Update the data starting at the line that has "You are a computer-use agent. 539x356 pixels." and ending after the line that has "Action: pyautogui.click(x=1198, y=670)": change "document" to "file" and keep all else the same. Return only those lines.

== Given data ==

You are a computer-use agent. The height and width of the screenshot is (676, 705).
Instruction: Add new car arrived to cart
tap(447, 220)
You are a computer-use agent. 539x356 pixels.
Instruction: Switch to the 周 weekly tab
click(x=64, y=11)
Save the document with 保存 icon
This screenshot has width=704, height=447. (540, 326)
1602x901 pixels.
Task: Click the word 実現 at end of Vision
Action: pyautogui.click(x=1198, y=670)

===
== Given data ==

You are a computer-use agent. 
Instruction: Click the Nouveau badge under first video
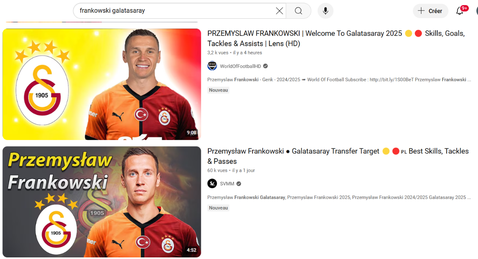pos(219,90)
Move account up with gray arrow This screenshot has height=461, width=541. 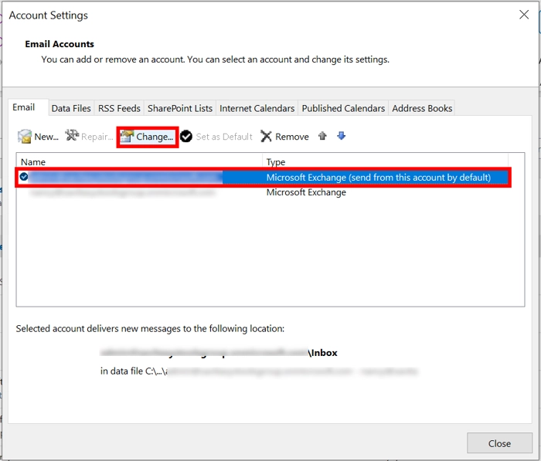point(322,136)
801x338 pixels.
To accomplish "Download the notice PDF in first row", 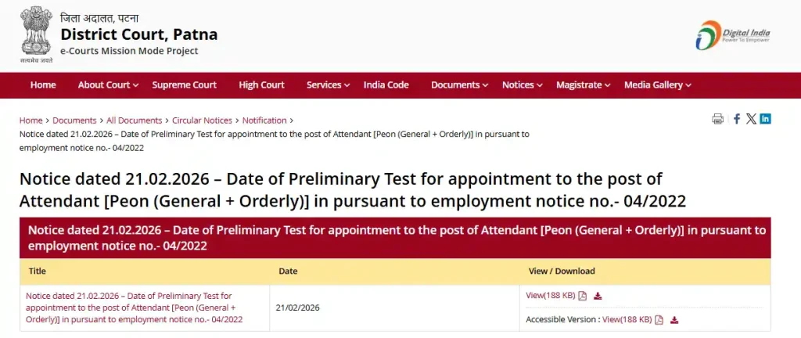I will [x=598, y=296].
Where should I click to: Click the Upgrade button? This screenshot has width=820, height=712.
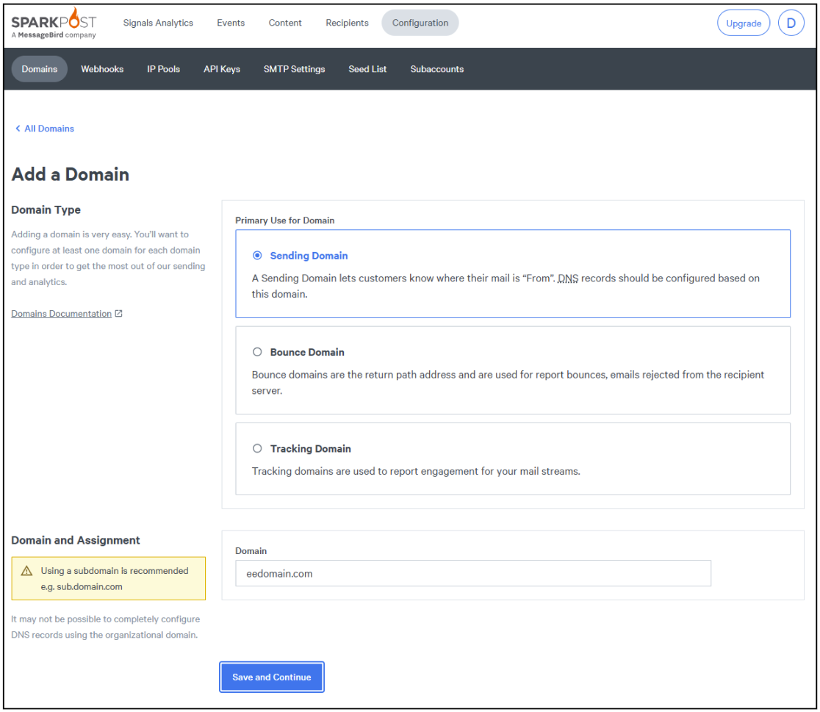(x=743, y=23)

===

**Task answer**:
You are a computer-use agent. 539x356 pixels.
Instruction: Switch to the 周 weekly tab
click(x=64, y=11)
Save the file with 保存 icon
This screenshot has width=704, height=447. (540, 326)
1602x901 pixels.
Task: Click the word 実現 at end of Vision
Action: pyautogui.click(x=1198, y=670)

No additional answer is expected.